Local vet going back to the N.W.T. as instructor for spay and neuter program
A local veterinarian is headed north for a week to educate students and residents on spay and neuter practices for domesticated animals.
Hatter Andrea Storch is a vet at the Cypress View Vet Clinic, and graduated from the University of Calgary two years ago — where she first made a trip up north for the fourth year clinical study in the Northwest Territories.
Now for the second year in a row Storch is heading back to the Northwest Territories as an instructor.
“I’m very excited to be teaching up north for the second year now,” she said. “As part of the U of C’s vet program, fourth-year students need to complete this clinical as part of their curriculum — it gives them very valuable experience.”

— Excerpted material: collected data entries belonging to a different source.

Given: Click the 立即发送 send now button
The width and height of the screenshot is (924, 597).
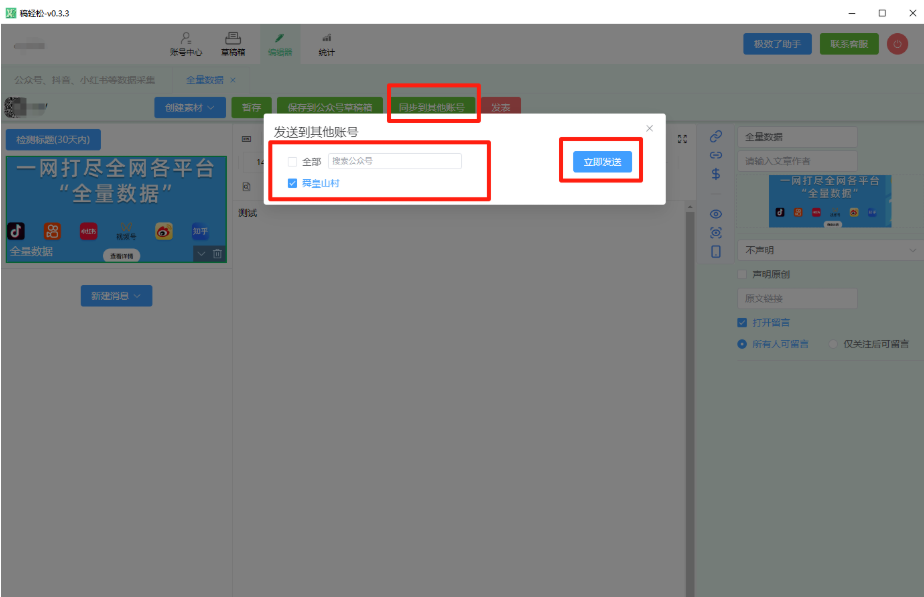Looking at the screenshot, I should pyautogui.click(x=602, y=161).
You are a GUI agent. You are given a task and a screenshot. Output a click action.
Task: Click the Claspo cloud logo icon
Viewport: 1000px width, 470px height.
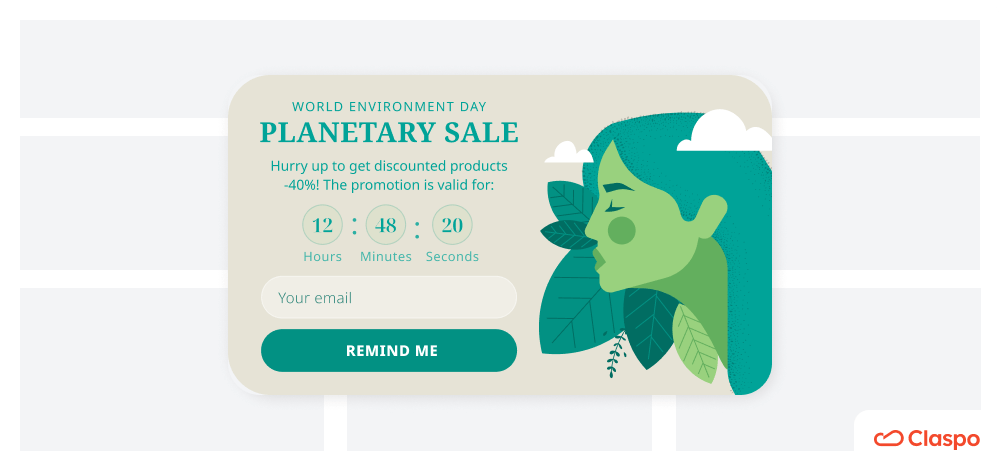pos(888,438)
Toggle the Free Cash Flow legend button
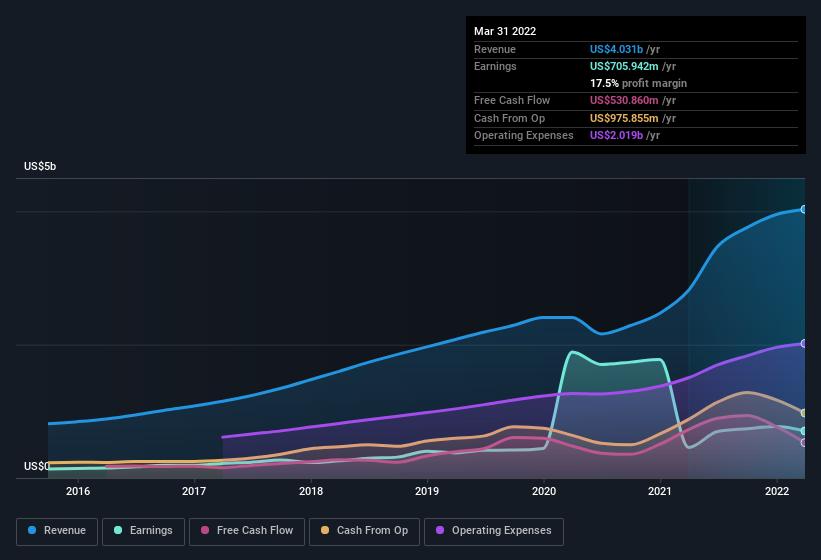821x560 pixels. (247, 532)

Students and instructors will head to fairly isolated communities up north for two-and-a-half weeks, which are only accessible through icy roads, said Storch.
“One of the interesting things about this clinical is how remote the places we go are,” she said. “The communities are very different from anything we generally experience in our lives — they’re very small and cut off from other places.”
With a lack of resources available, these communities benefit greatly from this program, said Storch.
“With the communities being hard to access, they are lacking with their ability to spay or neuter their animals,” she said. “When the students and teachers go up there, we offer a very basic service to them, it’s nothing the students have not learned — so the couple weeks are great for everyone involved.”
Storch will be stationed up north for one week, from Feb. 11-17, and says she cannot wait.
“I’ve really grown to love it up there,” she said. “The people in the communities we work in are so great and welcoming — having a chance to go up to teach again is awesome for me.”